To clarify the difference, consider Twitter. The tweet prompt used to ask: “What are you doing?” Today it asks: “What’s happening?”. This neatly summarizes how social media is event- or idea-centered, rather than people-centered. Add to this the recent increase of the characters limit, which gives people more space to describe what’s happening around them, and you see where the focus lies. From this flow their pros and cons.

Social Media Pros

  • A place to publish content, where you know people will interact with and share it
  • Lots of buzz – the content is usually fun, relevant, and current
  • Multiple functions available, meaning a vast array of opportunities

Social Media Cons

  • It’s mostly just you talking, so you receive minimal meaningful feedback
  • You get lots of unusable data, essentially spam, which means you need to filter through depending on what you want

Social Networking Pros:

  • You can get meaningful feedback on your content, usually with reasonable immediacy
  • There are plenty of relationships to be made – the strong bonds you make set you up in both your professional and personal life
  • You direct the content you receive, because it’s based on your interactions with others

Social Networking Cons:

  • To properly communicate , you need to both speak AND listen, so be prepared to contribute
  • The content is fundamentally linked to the relationships you have: you have to be a part of community to access data
  • No fancy alter-egos: social networking relies on you building a reliable and authentic personality

3. Social Media vs. Social Networking in Business

How can we measure the difference between two things so similar, yet fundamentally different when it comes to business? The safest bet is to focus on ROI and time investment, responsiveness, and sensitivity.

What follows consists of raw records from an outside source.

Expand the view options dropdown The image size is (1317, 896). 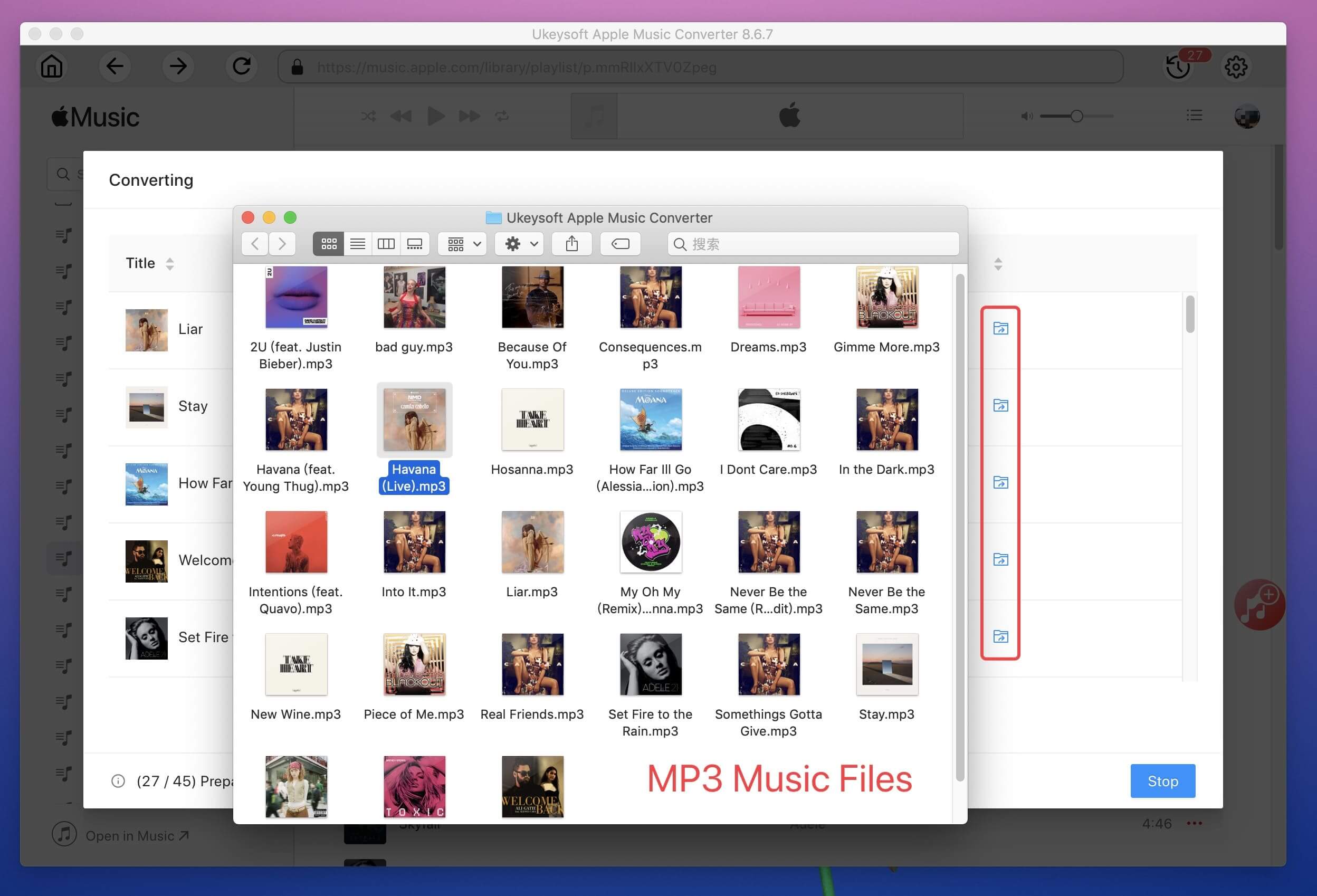[x=463, y=243]
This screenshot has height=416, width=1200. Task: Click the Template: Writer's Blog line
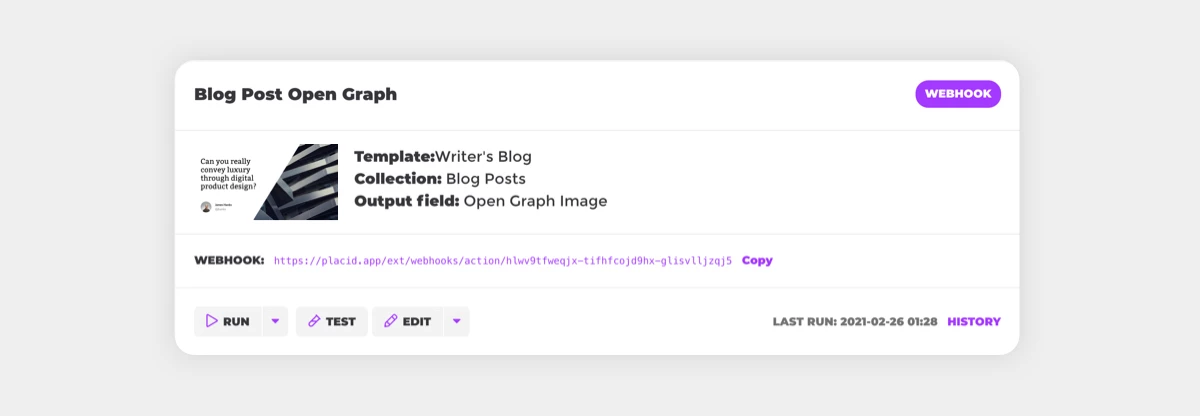point(443,157)
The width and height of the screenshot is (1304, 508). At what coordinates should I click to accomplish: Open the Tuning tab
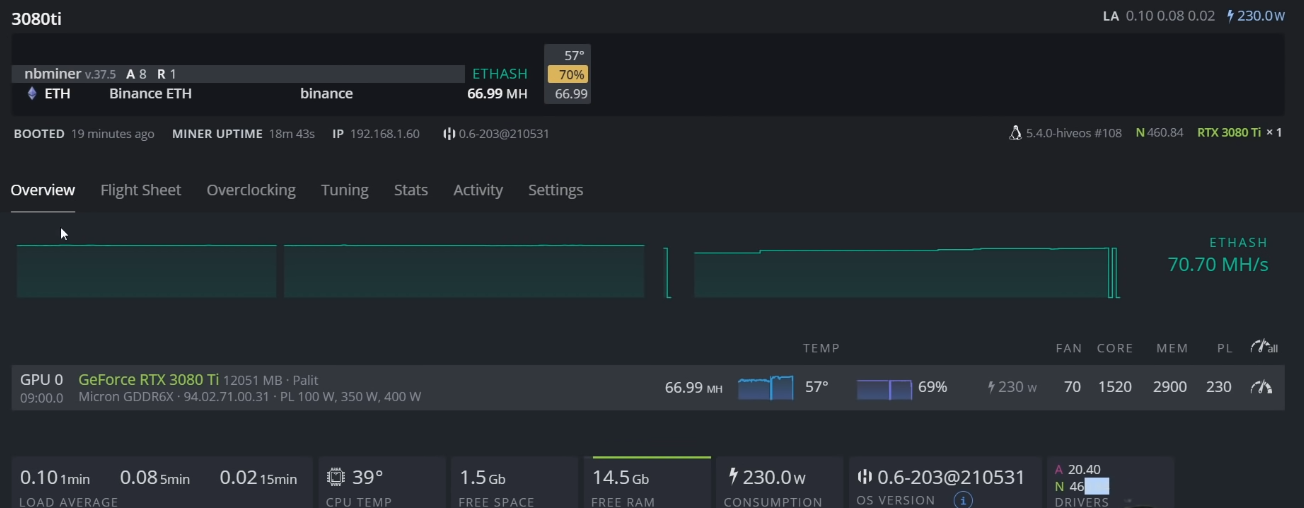coord(344,190)
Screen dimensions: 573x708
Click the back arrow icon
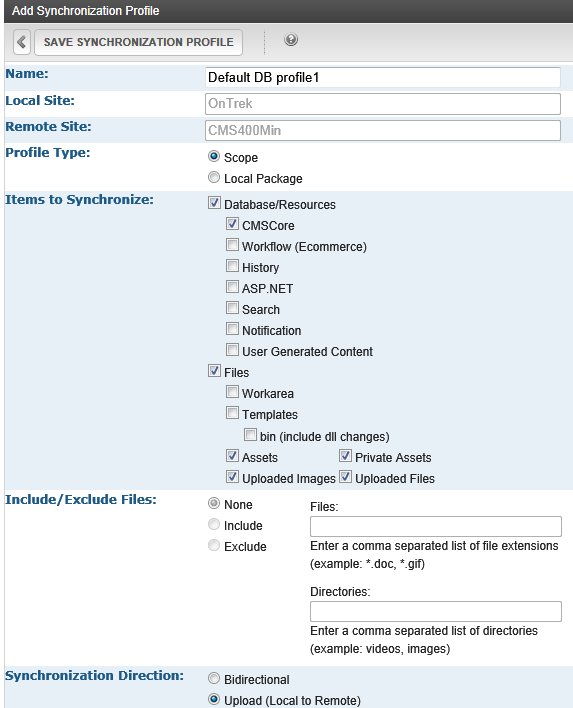(22, 42)
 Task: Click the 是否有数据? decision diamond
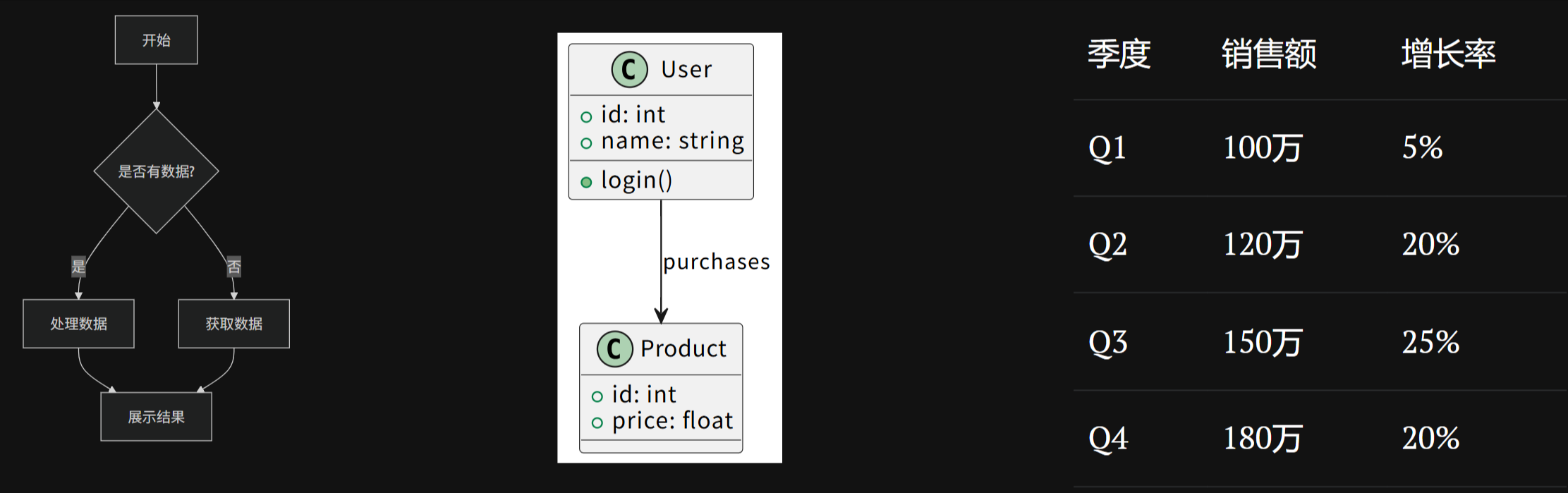point(157,171)
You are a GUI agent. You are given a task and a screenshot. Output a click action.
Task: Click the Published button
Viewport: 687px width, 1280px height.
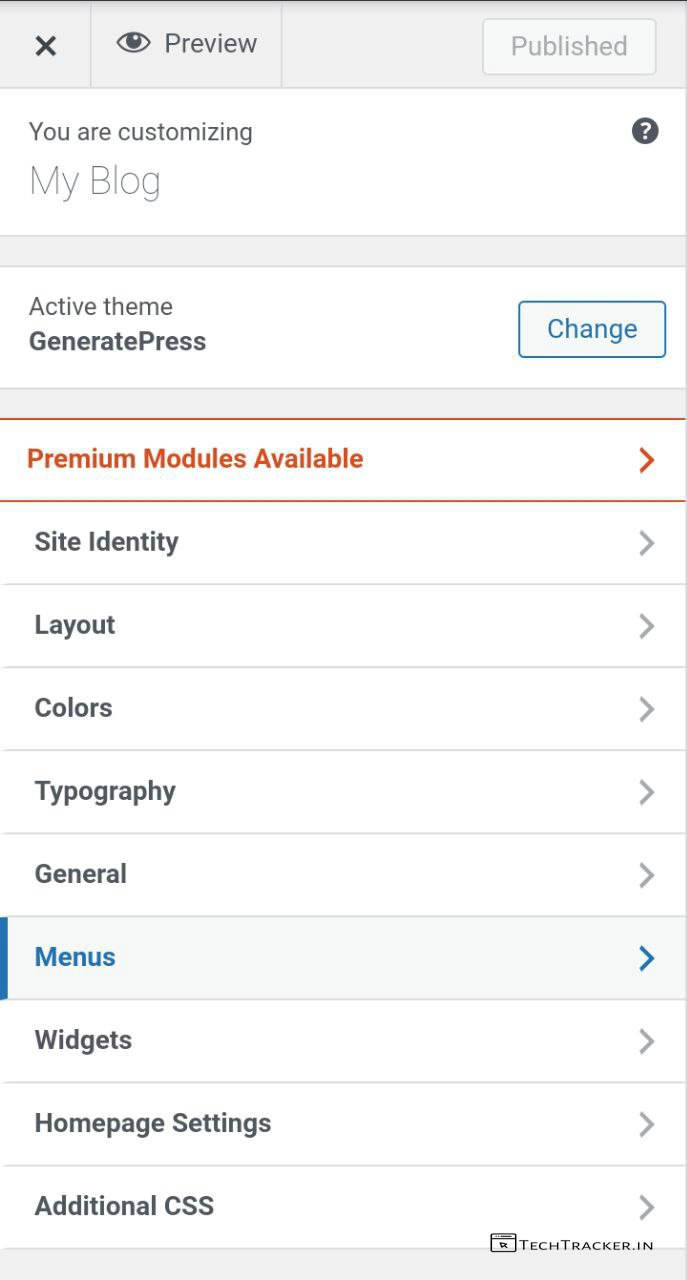point(569,46)
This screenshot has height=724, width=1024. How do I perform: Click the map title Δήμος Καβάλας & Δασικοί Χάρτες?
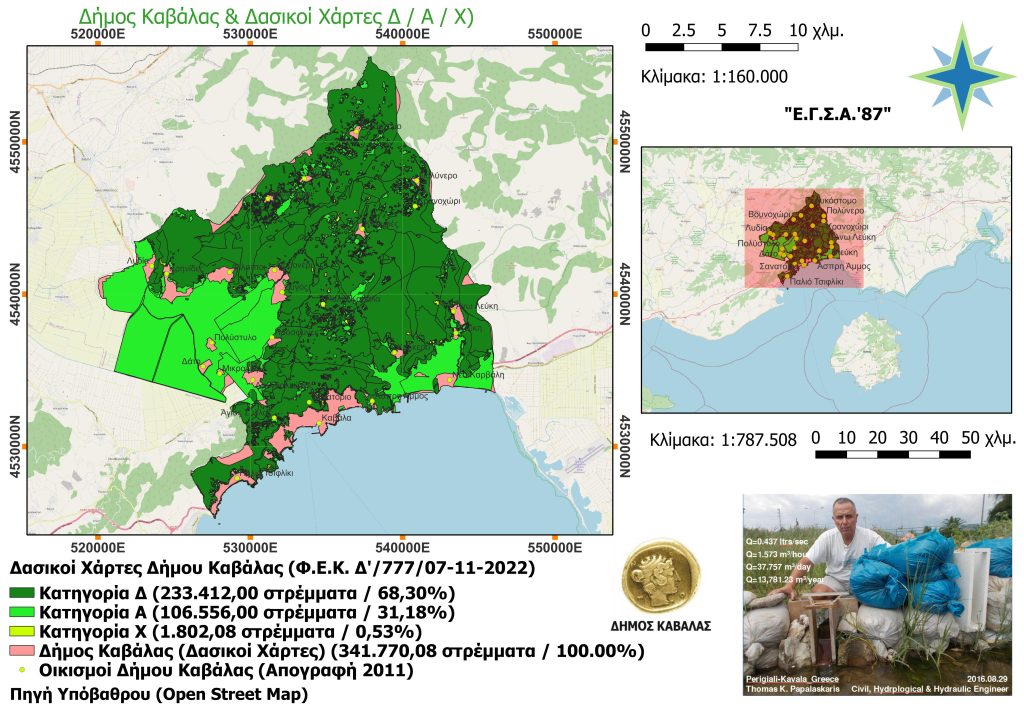[x=275, y=16]
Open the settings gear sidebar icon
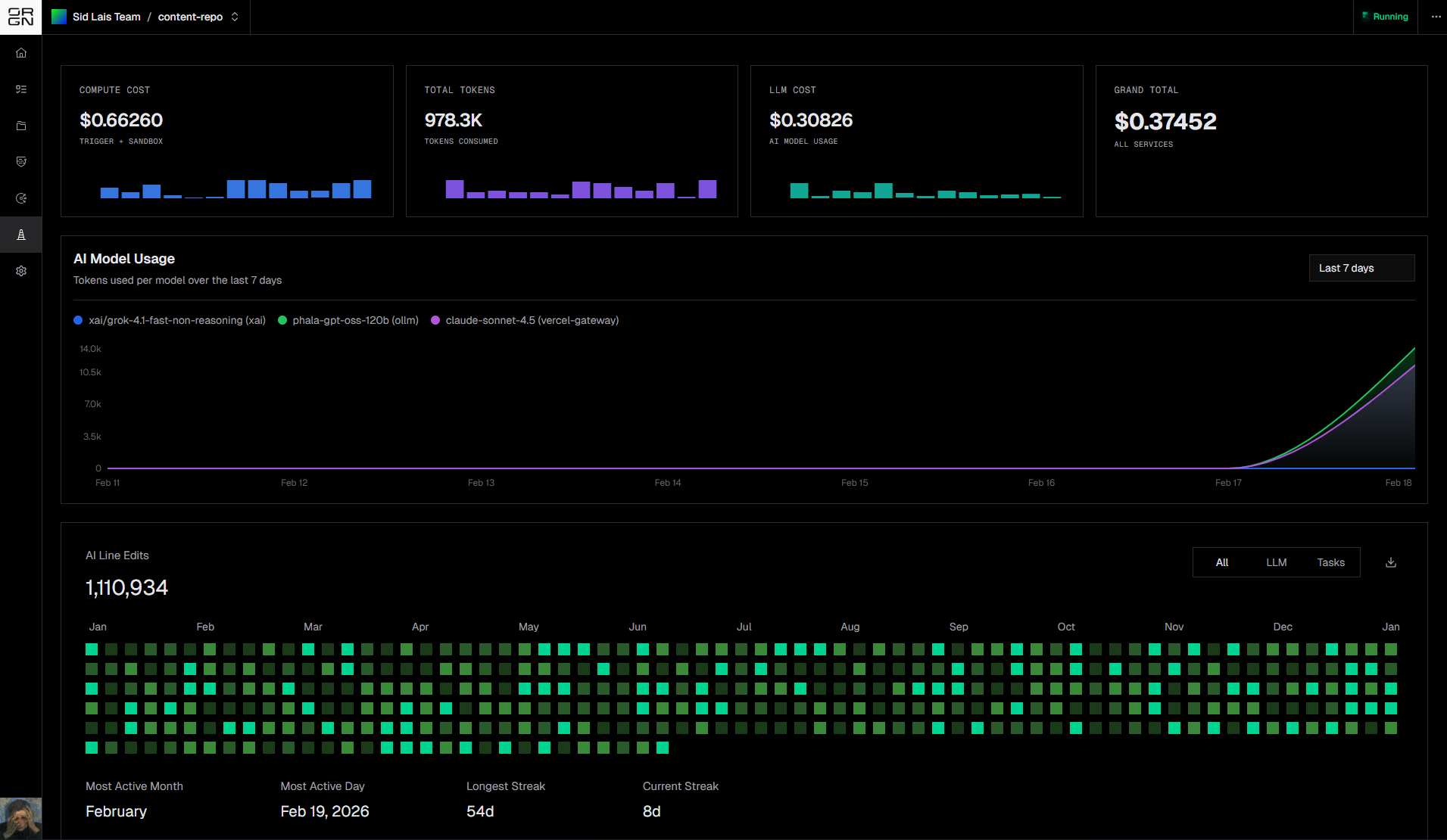This screenshot has height=840, width=1447. (x=21, y=271)
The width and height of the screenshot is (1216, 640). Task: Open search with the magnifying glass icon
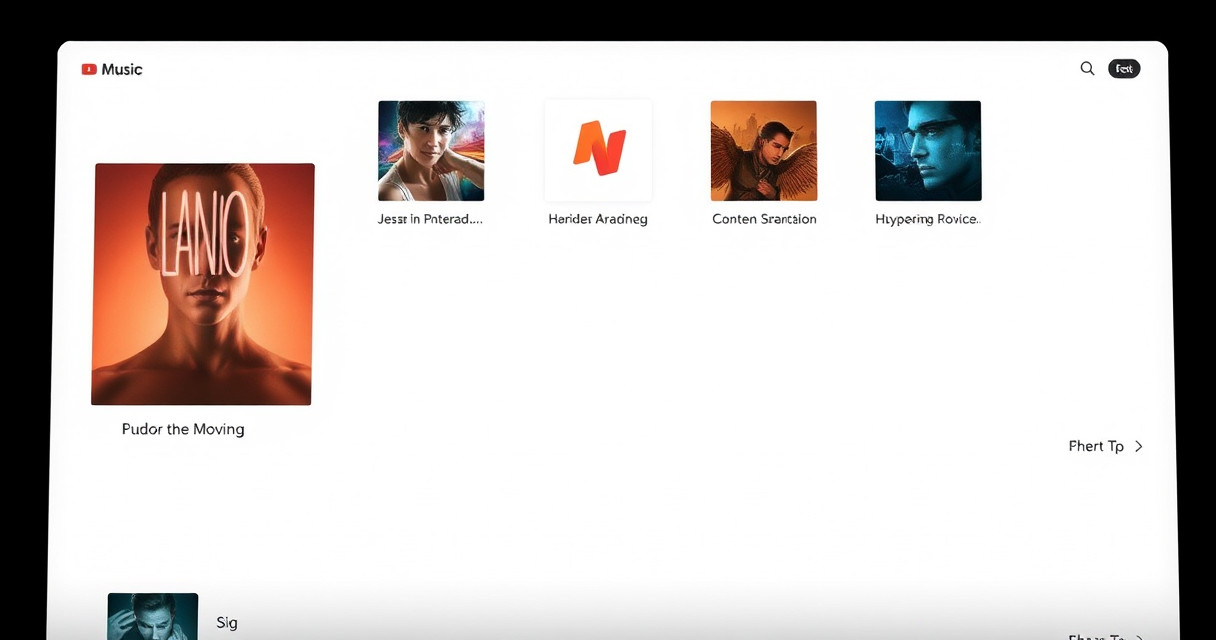click(x=1087, y=69)
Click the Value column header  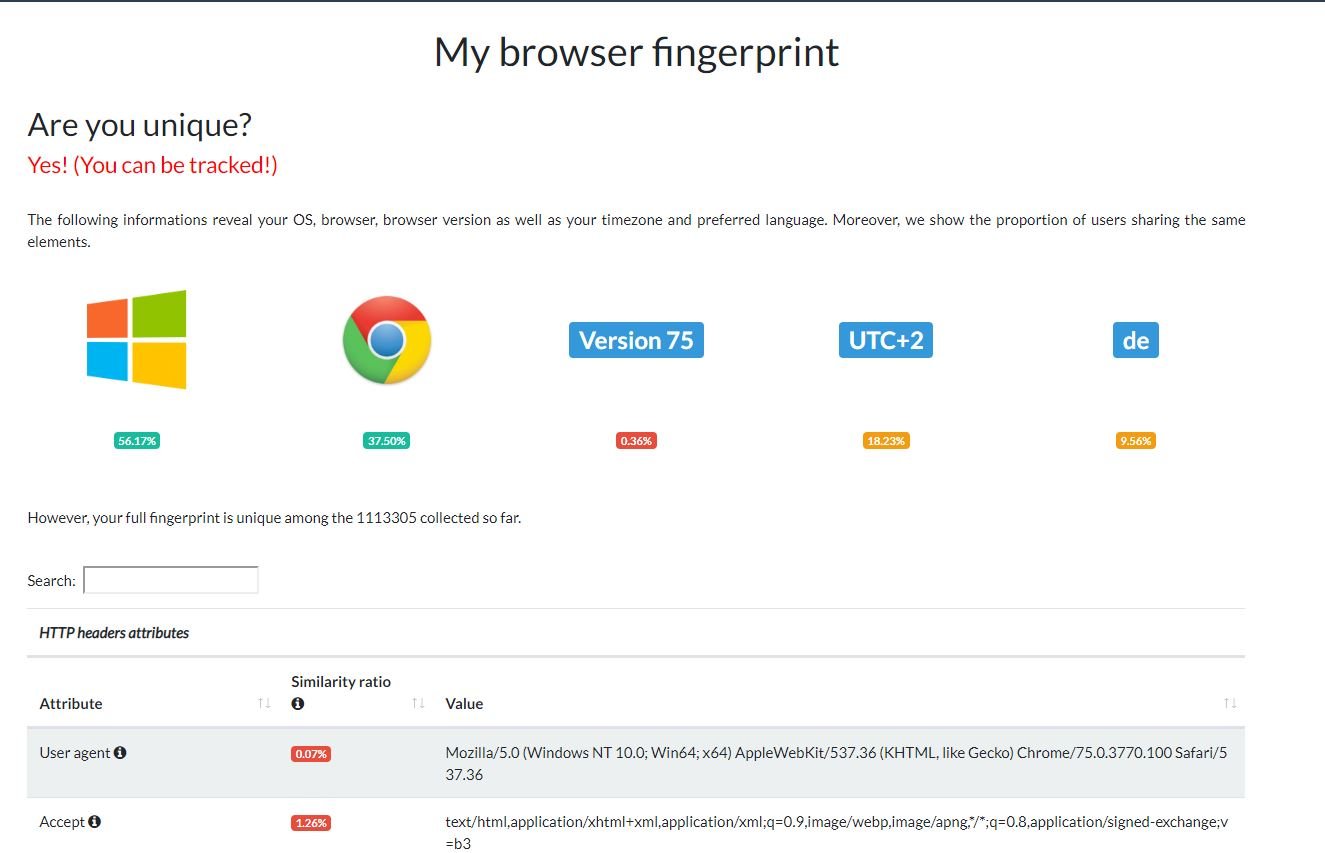point(464,704)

Return on Investment (ROI)

What is ROI? It is how you measure the effectiveness of several different inputs on the general outcome. In business, you do something to get something in return, of course. And it is generally difficult to determine ROI when it comes to social media. You can post content, share info, offer product/services and get results, but not know how you got there. This is because once your content is out there, it is very difficult to track or control the path of sharing it takes. You have no numerical or any other mark or response to use as a measure!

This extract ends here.